Directions for this task >>
I would like every record below transcribed exactly as it is.

---------- Stored data ----------

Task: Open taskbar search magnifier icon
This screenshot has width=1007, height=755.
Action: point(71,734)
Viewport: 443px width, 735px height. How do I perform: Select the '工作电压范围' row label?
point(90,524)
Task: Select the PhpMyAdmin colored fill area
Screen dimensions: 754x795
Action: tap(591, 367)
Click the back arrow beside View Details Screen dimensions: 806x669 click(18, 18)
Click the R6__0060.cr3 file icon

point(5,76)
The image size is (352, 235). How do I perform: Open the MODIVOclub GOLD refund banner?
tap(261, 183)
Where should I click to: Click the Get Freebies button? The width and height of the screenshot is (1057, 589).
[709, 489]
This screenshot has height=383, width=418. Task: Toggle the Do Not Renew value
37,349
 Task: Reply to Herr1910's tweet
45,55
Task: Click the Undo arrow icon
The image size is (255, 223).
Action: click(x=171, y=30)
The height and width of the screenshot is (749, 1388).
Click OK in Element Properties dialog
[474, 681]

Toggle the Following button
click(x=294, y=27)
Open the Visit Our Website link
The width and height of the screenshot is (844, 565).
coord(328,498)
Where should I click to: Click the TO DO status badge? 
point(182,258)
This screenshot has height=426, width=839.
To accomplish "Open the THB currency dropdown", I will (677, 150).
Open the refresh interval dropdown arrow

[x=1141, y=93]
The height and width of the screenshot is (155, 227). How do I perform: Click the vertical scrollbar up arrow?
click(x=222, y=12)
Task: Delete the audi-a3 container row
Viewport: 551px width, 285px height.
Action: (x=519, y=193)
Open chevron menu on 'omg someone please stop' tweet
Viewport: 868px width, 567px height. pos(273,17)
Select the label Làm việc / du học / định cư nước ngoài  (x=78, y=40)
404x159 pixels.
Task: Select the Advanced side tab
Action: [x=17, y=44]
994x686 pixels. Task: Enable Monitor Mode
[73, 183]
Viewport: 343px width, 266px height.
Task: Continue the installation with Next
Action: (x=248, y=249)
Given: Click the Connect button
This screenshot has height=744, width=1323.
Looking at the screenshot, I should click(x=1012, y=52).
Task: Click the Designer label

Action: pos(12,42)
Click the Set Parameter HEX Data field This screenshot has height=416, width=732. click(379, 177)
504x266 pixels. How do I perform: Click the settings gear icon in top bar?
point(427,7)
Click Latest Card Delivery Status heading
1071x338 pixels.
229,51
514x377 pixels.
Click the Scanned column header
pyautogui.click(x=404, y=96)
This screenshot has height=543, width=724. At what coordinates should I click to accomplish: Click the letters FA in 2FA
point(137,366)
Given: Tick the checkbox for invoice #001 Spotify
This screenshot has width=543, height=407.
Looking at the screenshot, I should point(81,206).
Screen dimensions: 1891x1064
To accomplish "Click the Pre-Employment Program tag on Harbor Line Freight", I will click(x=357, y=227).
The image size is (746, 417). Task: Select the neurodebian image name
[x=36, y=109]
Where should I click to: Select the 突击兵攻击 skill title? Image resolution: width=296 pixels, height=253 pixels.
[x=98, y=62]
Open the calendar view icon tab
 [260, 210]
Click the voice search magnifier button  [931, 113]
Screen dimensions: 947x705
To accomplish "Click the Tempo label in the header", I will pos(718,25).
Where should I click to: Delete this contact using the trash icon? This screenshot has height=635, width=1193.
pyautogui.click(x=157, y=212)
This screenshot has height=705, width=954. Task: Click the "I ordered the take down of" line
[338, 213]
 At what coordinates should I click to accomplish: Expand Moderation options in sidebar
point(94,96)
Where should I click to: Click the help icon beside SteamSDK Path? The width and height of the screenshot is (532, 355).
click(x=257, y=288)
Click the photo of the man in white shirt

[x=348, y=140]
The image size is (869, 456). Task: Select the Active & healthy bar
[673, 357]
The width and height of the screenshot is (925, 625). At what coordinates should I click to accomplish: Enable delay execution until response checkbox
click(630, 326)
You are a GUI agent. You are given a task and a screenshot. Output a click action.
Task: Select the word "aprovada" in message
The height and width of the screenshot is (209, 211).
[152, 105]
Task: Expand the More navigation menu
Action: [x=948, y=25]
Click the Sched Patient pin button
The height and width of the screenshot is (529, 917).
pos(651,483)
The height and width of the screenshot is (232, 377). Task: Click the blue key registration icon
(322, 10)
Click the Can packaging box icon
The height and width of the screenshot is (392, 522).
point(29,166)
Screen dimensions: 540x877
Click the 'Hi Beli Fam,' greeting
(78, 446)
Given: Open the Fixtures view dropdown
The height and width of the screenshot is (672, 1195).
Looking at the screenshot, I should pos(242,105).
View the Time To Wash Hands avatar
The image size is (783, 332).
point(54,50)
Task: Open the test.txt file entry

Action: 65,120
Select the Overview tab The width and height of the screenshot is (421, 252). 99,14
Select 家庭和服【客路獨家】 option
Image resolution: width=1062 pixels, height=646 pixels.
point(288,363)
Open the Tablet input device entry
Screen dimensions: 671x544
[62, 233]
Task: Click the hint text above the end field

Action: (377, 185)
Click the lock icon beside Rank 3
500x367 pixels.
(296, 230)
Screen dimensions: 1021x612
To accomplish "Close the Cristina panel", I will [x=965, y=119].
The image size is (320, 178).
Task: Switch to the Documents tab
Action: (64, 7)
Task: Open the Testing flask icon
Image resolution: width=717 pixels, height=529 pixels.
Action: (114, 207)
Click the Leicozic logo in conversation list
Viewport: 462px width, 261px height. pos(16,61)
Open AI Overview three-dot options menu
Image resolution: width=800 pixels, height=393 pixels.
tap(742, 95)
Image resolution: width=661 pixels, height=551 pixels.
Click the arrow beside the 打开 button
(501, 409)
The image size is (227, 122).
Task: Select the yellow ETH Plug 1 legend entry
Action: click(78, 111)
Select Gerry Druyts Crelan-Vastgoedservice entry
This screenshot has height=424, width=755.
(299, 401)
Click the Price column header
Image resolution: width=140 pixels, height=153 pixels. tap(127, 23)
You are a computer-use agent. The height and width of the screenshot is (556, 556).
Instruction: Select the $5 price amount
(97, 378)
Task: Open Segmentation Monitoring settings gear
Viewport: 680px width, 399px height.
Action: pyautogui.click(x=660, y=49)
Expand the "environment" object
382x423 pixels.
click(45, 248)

----------

Solution below >>
Task: Open taskbar search magnifier icon
This screenshot has width=1007, height=755.
Action: point(71,734)
Viewport: 443px width, 735px height. How do I perform: Select the '工作电压范围' row label?
point(90,524)
Task: Select the PhpMyAdmin colored fill area
Screen dimensions: 754x795
Action: tap(591, 367)
Click the back arrow beside View Details Screen dimensions: 806x669 click(18, 18)
Click the R6__0060.cr3 file icon

point(5,76)
The image size is (352, 235). How do I perform: Open the MODIVOclub GOLD refund banner?
tap(261, 183)
Where should I click to: Click the Get Freebies button? The width and height of the screenshot is (1057, 589).
[709, 489]
This screenshot has height=383, width=418. Task: Toggle the Do Not Renew value
37,349
 Task: Reply to Herr1910's tweet
45,55
Task: Click the Undo arrow icon
The image size is (255, 223).
Action: click(x=171, y=30)
The height and width of the screenshot is (749, 1388).
Click OK in Element Properties dialog
[474, 681]

Toggle the Following button
click(x=294, y=27)
Open the Visit Our Website link
The width and height of the screenshot is (844, 565).
coord(328,498)
Where should I click to: Click the TO DO status badge? 
point(182,258)
This screenshot has height=426, width=839.
To accomplish "Open the THB currency dropdown", I will (677, 150).
Open the refresh interval dropdown arrow

[x=1141, y=93]
The height and width of the screenshot is (155, 227). How do I perform: Click the vertical scrollbar up arrow?
click(x=222, y=12)
Task: Delete the audi-a3 container row
Viewport: 551px width, 285px height.
Action: (x=519, y=193)
Open chevron menu on 'omg someone please stop' tweet
Viewport: 868px width, 567px height. pos(273,17)
Select the label Làm việc / du học / định cư nước ngoài  (x=78, y=40)
404x159 pixels.
Task: Select the Advanced side tab
Action: [x=17, y=44]
994x686 pixels. Task: Enable Monitor Mode
[73, 183]
Viewport: 343px width, 266px height.
Task: Continue the installation with Next
Action: (x=248, y=249)
Given: Click the Connect button
This screenshot has height=744, width=1323.
Looking at the screenshot, I should click(x=1012, y=52).
Task: Click the Designer label

Action: pos(12,42)
Click the Set Parameter HEX Data field This screenshot has height=416, width=732. click(379, 177)
504x266 pixels. How do I perform: Click the settings gear icon in top bar?
point(427,7)
Click Latest Card Delivery Status heading
1071x338 pixels.
229,51
514x377 pixels.
Click the Scanned column header
pyautogui.click(x=404, y=96)
This screenshot has height=543, width=724. At what coordinates should I click to accomplish: Click the letters FA in 2FA
point(137,366)
Given: Tick the checkbox for invoice #001 Spotify
This screenshot has width=543, height=407.
Looking at the screenshot, I should point(81,206).
Screen dimensions: 1891x1064
To accomplish "Click the Pre-Employment Program tag on Harbor Line Freight", I will click(x=357, y=227).
The image size is (746, 417). Task: Select the neurodebian image name
[x=36, y=109]
Where should I click to: Select the 突击兵攻击 skill title? Image resolution: width=296 pixels, height=253 pixels.
[x=98, y=62]
Open the calendar view icon tab
 [260, 210]
Click the voice search magnifier button  [931, 113]
Screen dimensions: 947x705
To accomplish "Click the Tempo label in the header", I will pos(718,25).
Where should I click to: Delete this contact using the trash icon? This screenshot has height=635, width=1193.
pyautogui.click(x=157, y=212)
This screenshot has height=705, width=954. Task: Click the "I ordered the take down of" line
[338, 213]
 At what coordinates should I click to accomplish: Expand Moderation options in sidebar
point(94,96)
Where should I click to: Click the help icon beside SteamSDK Path? The width and height of the screenshot is (532, 355).
click(x=257, y=288)
Click the photo of the man in white shirt

[x=348, y=140]
The image size is (869, 456). Task: Select the Active & healthy bar
[673, 357]
The width and height of the screenshot is (925, 625). At what coordinates should I click to accomplish: Enable delay execution until response checkbox
click(630, 326)
You are a GUI agent. You are given a task and a screenshot. Output a click action.
Task: Select the word "aprovada" in message
The height and width of the screenshot is (209, 211).
[152, 105]
Task: Expand the More navigation menu
Action: [x=948, y=25]
Click the Sched Patient pin button
The height and width of the screenshot is (529, 917).
pos(651,483)
The height and width of the screenshot is (232, 377). Task: Click the blue key registration icon
(322, 10)
Click the Can packaging box icon
The height and width of the screenshot is (392, 522).
point(29,166)
Screen dimensions: 540x877
Click the 'Hi Beli Fam,' greeting
(78, 446)
Given: Open the Fixtures view dropdown
The height and width of the screenshot is (672, 1195).
Looking at the screenshot, I should pos(242,105).
View the Time To Wash Hands avatar
The image size is (783, 332).
point(54,50)
Task: Open the test.txt file entry

Action: 65,120
Select the Overview tab The width and height of the screenshot is (421, 252). 99,14
Select 家庭和服【客路獨家】 option
Image resolution: width=1062 pixels, height=646 pixels.
point(288,363)
Open the Tablet input device entry
Screen dimensions: 671x544
[62, 233]
Task: Click the hint text above the end field

Action: (377, 185)
Click the lock icon beside Rank 3
500x367 pixels.
(296, 230)
Screen dimensions: 1021x612
To accomplish "Close the Cristina panel", I will [x=965, y=119].
The image size is (320, 178).
Task: Switch to the Documents tab
Action: (64, 7)
Task: Open the Testing flask icon
Image resolution: width=717 pixels, height=529 pixels.
Action: (114, 207)
Click the Leicozic logo in conversation list
Viewport: 462px width, 261px height. pos(16,61)
Open AI Overview three-dot options menu
Image resolution: width=800 pixels, height=393 pixels.
tap(742, 95)
Image resolution: width=661 pixels, height=551 pixels.
Click the arrow beside the 打开 button
(501, 409)
The image size is (227, 122).
Task: Select the yellow ETH Plug 1 legend entry
Action: click(78, 111)
Select Gerry Druyts Crelan-Vastgoedservice entry
This screenshot has height=424, width=755.
(299, 401)
Click the Price column header
Image resolution: width=140 pixels, height=153 pixels. tap(127, 23)
You are a computer-use agent. The height and width of the screenshot is (556, 556).
Instruction: Select the $5 price amount
(97, 378)
Task: Open Segmentation Monitoring settings gear
Viewport: 680px width, 399px height.
Action: pyautogui.click(x=660, y=49)
Expand the "environment" object
382x423 pixels.
click(45, 248)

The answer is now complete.